When Theo sharply jerks his car left with yet another abrupt leap in speed, Timothee is brutally tossed to Pip's corseted chest. Timothee and Pip's eyes widen in complete mortification and a raucous shocked scream bursts out of their lips as they look at each other straight in the eye.

Theo shakes the steering wheel as if to rip it out of the dashboard and yells, "What the fuck?".

This time, all three passengers yell unanimously at Theo, "Just drive!".

Butt Virgin instantly regrets his outburst of anxiety as Theo's hormonal, distressed voice rattles the whole car, "FUCK ALL OF YOU! LET ME FUKCING CONCENTRATE!", and hot saliva sticks onto Buttt Virgin's face.

After thirty minutes of savage arguments going back and forth between Pip and Theo, the two fall silent, completely exhausted by adrenaline burnout.

Poor Butt Virgin shudders in acrophobic fear and begins to sweat as the gilded view of infamous partyland Bel Air, glistens across a series of gargantuan mountains, as if it is Las Vegas built on top of a hill.

In the backseat, Timothee and Pip, with Timothee's backpack protectively between them, discreetly look at each other's faces in the suffocatingly suspenseful aftermath of capital embarrassment.

"Timothee?", nervously asks Pip, with her eyes closed and hands clasped together tightly.

Timothee, caught off guard, slightly gasps to himself and excessively clears his throat, "Ahem! Ahem! Ahhhrrhem!", before making an apologetic eye contact with Pip.

"Yes?", asks Timothee, tapping his feet on the ground, barely managing to maintain his laid-back composure.

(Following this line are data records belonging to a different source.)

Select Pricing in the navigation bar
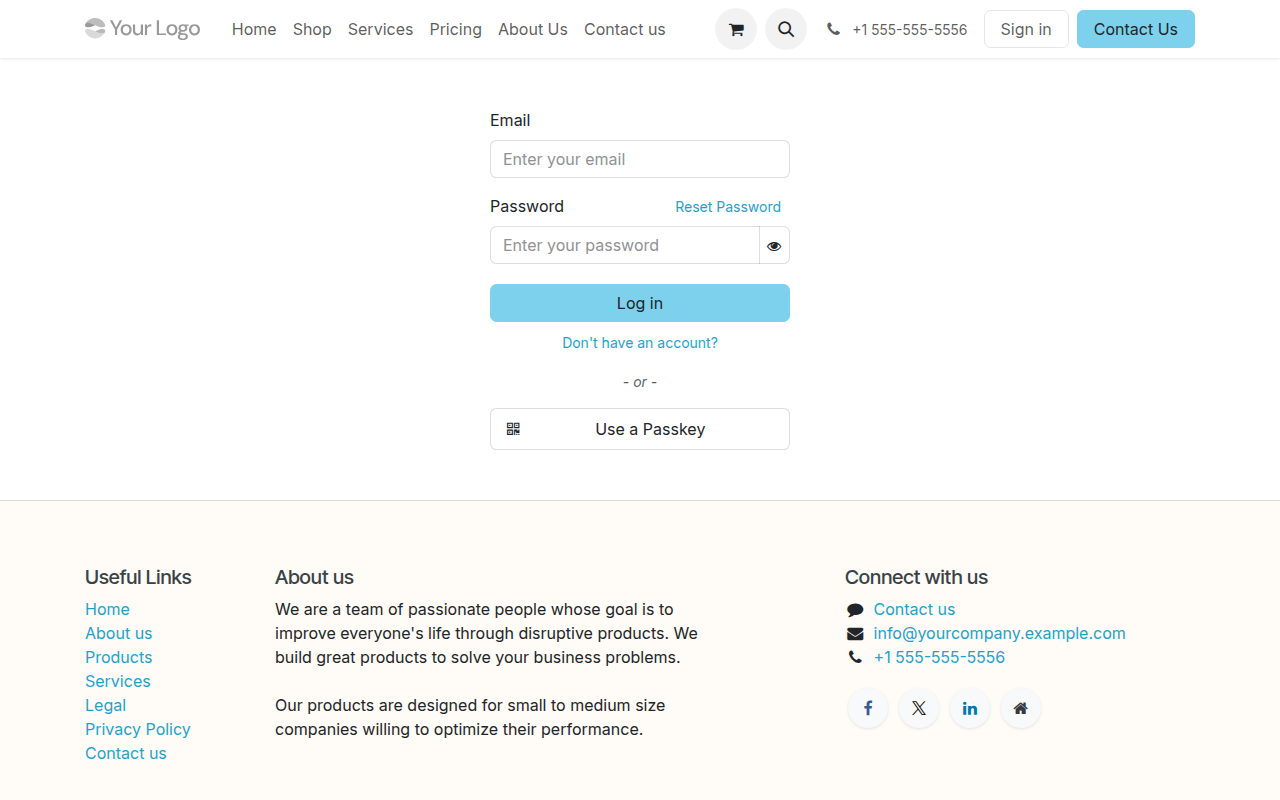Viewport: 1280px width, 800px height. [455, 29]
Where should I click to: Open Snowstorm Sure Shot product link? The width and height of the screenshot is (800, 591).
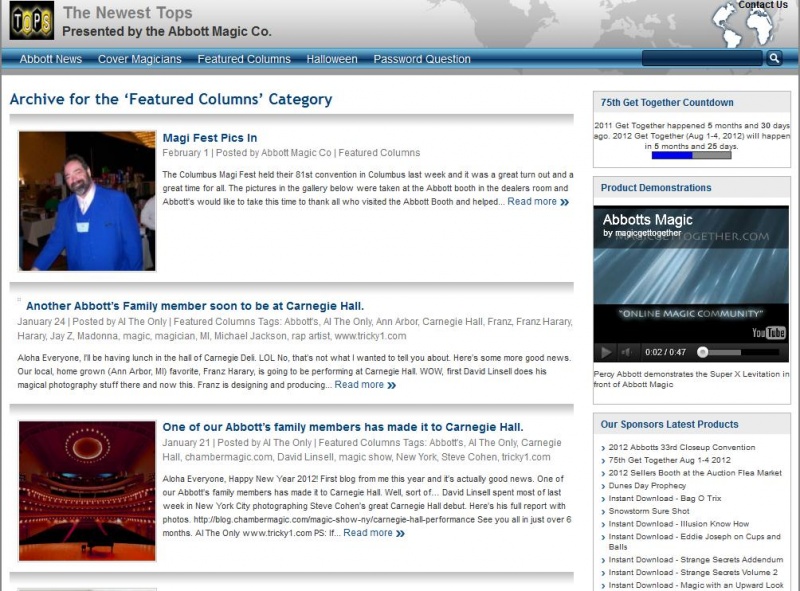click(x=649, y=511)
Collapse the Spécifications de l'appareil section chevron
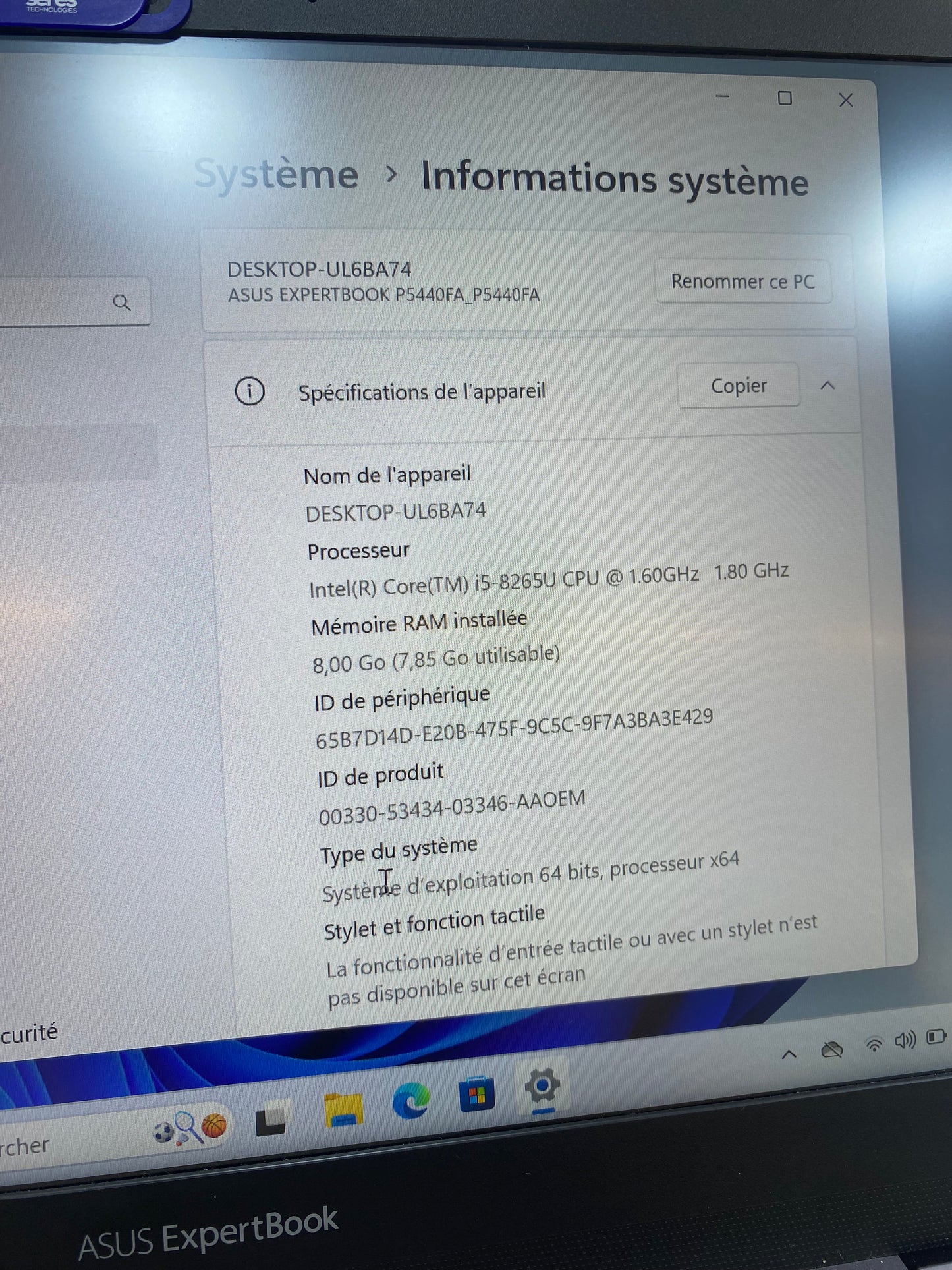Screen dimensions: 952x1270 (x=828, y=386)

Pip hesitantly opens her eyes and says, "Can-can you refresh me on the rules about TV interviews".

Timothee's usual amicable smile returns to his face and he keenly says, "Of course, sure."

"Thanks", quietly replies Pip as she glances at Timothee and quickly looks away, feeling her cheeks being baked by the embarrassment that still feels so vivid.

"Okay, so. If you're nervous or just feel uncomfortable, don't try to cover that up. Just admit how you feel and laugh it off. A laugh is like a transition word – you can easily switch topics with it. A smile is a charm but also a shield. No one can spit on a smiling face. Be mindful of the interviewer and the questions, but don't let them get to your head. Keep them at bay. Most importantly, always remember why you are doing an interview: because you are special. Because you are special, your words are irreplaceable so you have to take responsibility over what you say."